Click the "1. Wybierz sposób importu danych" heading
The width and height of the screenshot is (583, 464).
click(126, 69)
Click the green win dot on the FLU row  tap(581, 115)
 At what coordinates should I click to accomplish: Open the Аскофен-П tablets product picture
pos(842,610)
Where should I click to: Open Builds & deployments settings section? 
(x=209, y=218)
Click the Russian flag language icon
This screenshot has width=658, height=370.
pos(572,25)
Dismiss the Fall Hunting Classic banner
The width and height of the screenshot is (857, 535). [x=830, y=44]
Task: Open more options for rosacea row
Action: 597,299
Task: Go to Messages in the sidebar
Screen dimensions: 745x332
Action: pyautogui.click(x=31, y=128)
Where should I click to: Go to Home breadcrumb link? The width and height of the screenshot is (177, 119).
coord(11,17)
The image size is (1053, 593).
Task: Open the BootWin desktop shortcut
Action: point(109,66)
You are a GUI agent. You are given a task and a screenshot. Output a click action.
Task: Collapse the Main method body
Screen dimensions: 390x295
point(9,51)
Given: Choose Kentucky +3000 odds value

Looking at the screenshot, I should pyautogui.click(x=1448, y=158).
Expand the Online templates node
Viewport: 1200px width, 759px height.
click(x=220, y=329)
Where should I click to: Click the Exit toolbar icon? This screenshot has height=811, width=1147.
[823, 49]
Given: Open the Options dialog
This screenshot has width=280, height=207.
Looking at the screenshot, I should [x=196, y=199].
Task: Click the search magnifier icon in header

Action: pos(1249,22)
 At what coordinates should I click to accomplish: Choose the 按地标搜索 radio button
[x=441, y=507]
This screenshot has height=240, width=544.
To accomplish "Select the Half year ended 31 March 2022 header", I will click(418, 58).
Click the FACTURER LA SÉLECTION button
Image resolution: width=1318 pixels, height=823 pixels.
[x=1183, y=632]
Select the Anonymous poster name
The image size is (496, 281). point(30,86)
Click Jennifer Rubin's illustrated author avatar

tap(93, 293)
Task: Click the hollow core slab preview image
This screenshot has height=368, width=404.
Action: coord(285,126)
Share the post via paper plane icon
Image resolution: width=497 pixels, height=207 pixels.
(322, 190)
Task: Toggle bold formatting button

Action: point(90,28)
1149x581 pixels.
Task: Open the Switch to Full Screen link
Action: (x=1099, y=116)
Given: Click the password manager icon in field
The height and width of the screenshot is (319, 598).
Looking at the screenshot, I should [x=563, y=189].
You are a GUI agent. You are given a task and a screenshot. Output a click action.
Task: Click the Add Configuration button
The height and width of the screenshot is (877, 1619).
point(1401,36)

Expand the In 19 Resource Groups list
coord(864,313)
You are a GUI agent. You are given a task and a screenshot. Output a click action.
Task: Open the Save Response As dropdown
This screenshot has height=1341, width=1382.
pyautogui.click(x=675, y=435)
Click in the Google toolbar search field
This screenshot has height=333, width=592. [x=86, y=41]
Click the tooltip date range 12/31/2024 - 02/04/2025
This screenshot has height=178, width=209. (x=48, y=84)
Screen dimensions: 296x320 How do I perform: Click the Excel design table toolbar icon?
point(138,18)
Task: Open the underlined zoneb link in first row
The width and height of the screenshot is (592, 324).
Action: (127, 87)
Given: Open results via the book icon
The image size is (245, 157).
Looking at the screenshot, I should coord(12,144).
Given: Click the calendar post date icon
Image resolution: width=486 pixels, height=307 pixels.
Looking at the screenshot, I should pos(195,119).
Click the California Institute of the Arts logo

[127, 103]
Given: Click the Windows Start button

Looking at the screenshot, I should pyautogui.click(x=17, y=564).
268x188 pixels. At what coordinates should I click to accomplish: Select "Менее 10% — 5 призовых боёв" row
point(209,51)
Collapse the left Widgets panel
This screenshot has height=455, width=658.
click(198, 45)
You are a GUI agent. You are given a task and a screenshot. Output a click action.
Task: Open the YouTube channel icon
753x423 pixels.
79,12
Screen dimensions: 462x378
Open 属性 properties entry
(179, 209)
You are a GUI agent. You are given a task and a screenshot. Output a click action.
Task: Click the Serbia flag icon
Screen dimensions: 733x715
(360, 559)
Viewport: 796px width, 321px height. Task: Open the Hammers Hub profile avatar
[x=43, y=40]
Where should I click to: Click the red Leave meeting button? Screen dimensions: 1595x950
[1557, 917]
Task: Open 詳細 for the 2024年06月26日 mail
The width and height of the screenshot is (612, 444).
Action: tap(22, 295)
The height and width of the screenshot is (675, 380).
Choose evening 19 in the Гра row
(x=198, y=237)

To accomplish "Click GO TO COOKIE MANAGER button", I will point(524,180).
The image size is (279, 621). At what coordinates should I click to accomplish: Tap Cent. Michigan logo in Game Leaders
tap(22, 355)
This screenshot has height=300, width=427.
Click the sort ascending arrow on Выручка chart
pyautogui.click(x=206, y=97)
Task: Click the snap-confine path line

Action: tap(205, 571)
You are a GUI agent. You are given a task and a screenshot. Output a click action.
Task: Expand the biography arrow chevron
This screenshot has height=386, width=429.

====

• [Work item]
Each record must be restated word for word, including the last line.

• [Exercise output]
Click the "1. Wybierz sposób importu danych" heading
The width and height of the screenshot is (583, 464).
click(126, 69)
Click the green win dot on the FLU row  tap(581, 115)
 At what coordinates should I click to accomplish: Open the Аскофен-П tablets product picture
pos(842,610)
Where should I click to: Open Builds & deployments settings section? 
(x=209, y=218)
Click the Russian flag language icon
This screenshot has width=658, height=370.
pos(572,25)
Dismiss the Fall Hunting Classic banner
The width and height of the screenshot is (857, 535). [x=830, y=44]
Task: Open more options for rosacea row
Action: 597,299
Task: Go to Messages in the sidebar
Screen dimensions: 745x332
Action: pyautogui.click(x=31, y=128)
Where should I click to: Go to Home breadcrumb link? The width and height of the screenshot is (177, 119).
coord(11,17)
The image size is (1053, 593).
Task: Open the BootWin desktop shortcut
Action: point(109,66)
You are a GUI agent. You are given a task and a screenshot. Output a click action.
Task: Collapse the Main method body
Screen dimensions: 390x295
point(9,51)
Given: Choose Kentucky +3000 odds value

Looking at the screenshot, I should pyautogui.click(x=1448, y=158).
Expand the Online templates node
Viewport: 1200px width, 759px height.
click(x=220, y=329)
Where should I click to: Click the Exit toolbar icon? This screenshot has height=811, width=1147.
[823, 49]
Given: Open the Options dialog
This screenshot has width=280, height=207.
Looking at the screenshot, I should [x=196, y=199].
Task: Click the search magnifier icon in header

Action: pos(1249,22)
 At what coordinates should I click to accomplish: Choose the 按地标搜索 radio button
[x=441, y=507]
This screenshot has height=240, width=544.
To accomplish "Select the Half year ended 31 March 2022 header", I will click(418, 58).
Click the FACTURER LA SÉLECTION button
Image resolution: width=1318 pixels, height=823 pixels.
[x=1183, y=632]
Select the Anonymous poster name
The image size is (496, 281). point(30,86)
Click Jennifer Rubin's illustrated author avatar

tap(93, 293)
Task: Click the hollow core slab preview image
This screenshot has height=368, width=404.
Action: coord(285,126)
Share the post via paper plane icon
Image resolution: width=497 pixels, height=207 pixels.
(322, 190)
Task: Toggle bold formatting button

Action: point(90,28)
1149x581 pixels.
Task: Open the Switch to Full Screen link
Action: (x=1099, y=116)
Given: Click the password manager icon in field
The height and width of the screenshot is (319, 598).
Looking at the screenshot, I should [x=563, y=189].
You are a GUI agent. You are given a task and a screenshot. Output a click action.
Task: Click the Add Configuration button
The height and width of the screenshot is (877, 1619).
point(1401,36)

Expand the In 19 Resource Groups list
coord(864,313)
You are a GUI agent. You are given a task and a screenshot. Output a click action.
Task: Open the Save Response As dropdown
This screenshot has height=1341, width=1382.
pyautogui.click(x=675, y=435)
Click in the Google toolbar search field
This screenshot has height=333, width=592. [x=86, y=41]
Click the tooltip date range 12/31/2024 - 02/04/2025
This screenshot has height=178, width=209. (x=48, y=84)
Screen dimensions: 296x320 How do I perform: Click the Excel design table toolbar icon?
point(138,18)
Task: Open the underlined zoneb link in first row
The width and height of the screenshot is (592, 324).
Action: (127, 87)
Given: Open results via the book icon
The image size is (245, 157).
Looking at the screenshot, I should coord(12,144).
Given: Click the calendar post date icon
Image resolution: width=486 pixels, height=307 pixels.
Looking at the screenshot, I should pos(195,119).
Click the California Institute of the Arts logo

[127, 103]
Given: Click the Windows Start button

Looking at the screenshot, I should pyautogui.click(x=17, y=564).
268x188 pixels. At what coordinates should I click to accomplish: Select "Менее 10% — 5 призовых боёв" row
point(209,51)
Collapse the left Widgets panel
This screenshot has height=455, width=658.
click(198, 45)
You are a GUI agent. You are given a task and a screenshot. Output a click action.
Task: Open the YouTube channel icon
753x423 pixels.
79,12
Screen dimensions: 462x378
Open 属性 properties entry
(179, 209)
You are a GUI agent. You are given a task and a screenshot. Output a click action.
Task: Click the Serbia flag icon
Screen dimensions: 733x715
(360, 559)
Viewport: 796px width, 321px height. Task: Open the Hammers Hub profile avatar
[x=43, y=40]
Where should I click to: Click the red Leave meeting button? Screen dimensions: 1595x950
[1557, 917]
Task: Open 詳細 for the 2024年06月26日 mail
The width and height of the screenshot is (612, 444).
Action: tap(22, 295)
The height and width of the screenshot is (675, 380).
Choose evening 19 in the Гра row
(x=198, y=237)

To accomplish "Click GO TO COOKIE MANAGER button", I will point(524,180).
The image size is (279, 621). At what coordinates should I click to accomplish: Tap Cent. Michigan logo in Game Leaders
tap(22, 355)
This screenshot has height=300, width=427.
Click the sort ascending arrow on Выручка chart
pyautogui.click(x=206, y=97)
Task: Click the snap-confine path line

Action: tap(205, 571)
You are a GUI agent. You are given a task and a screenshot. Output a click action.
Task: Expand the biography arrow chevron
This screenshot has height=386, width=429.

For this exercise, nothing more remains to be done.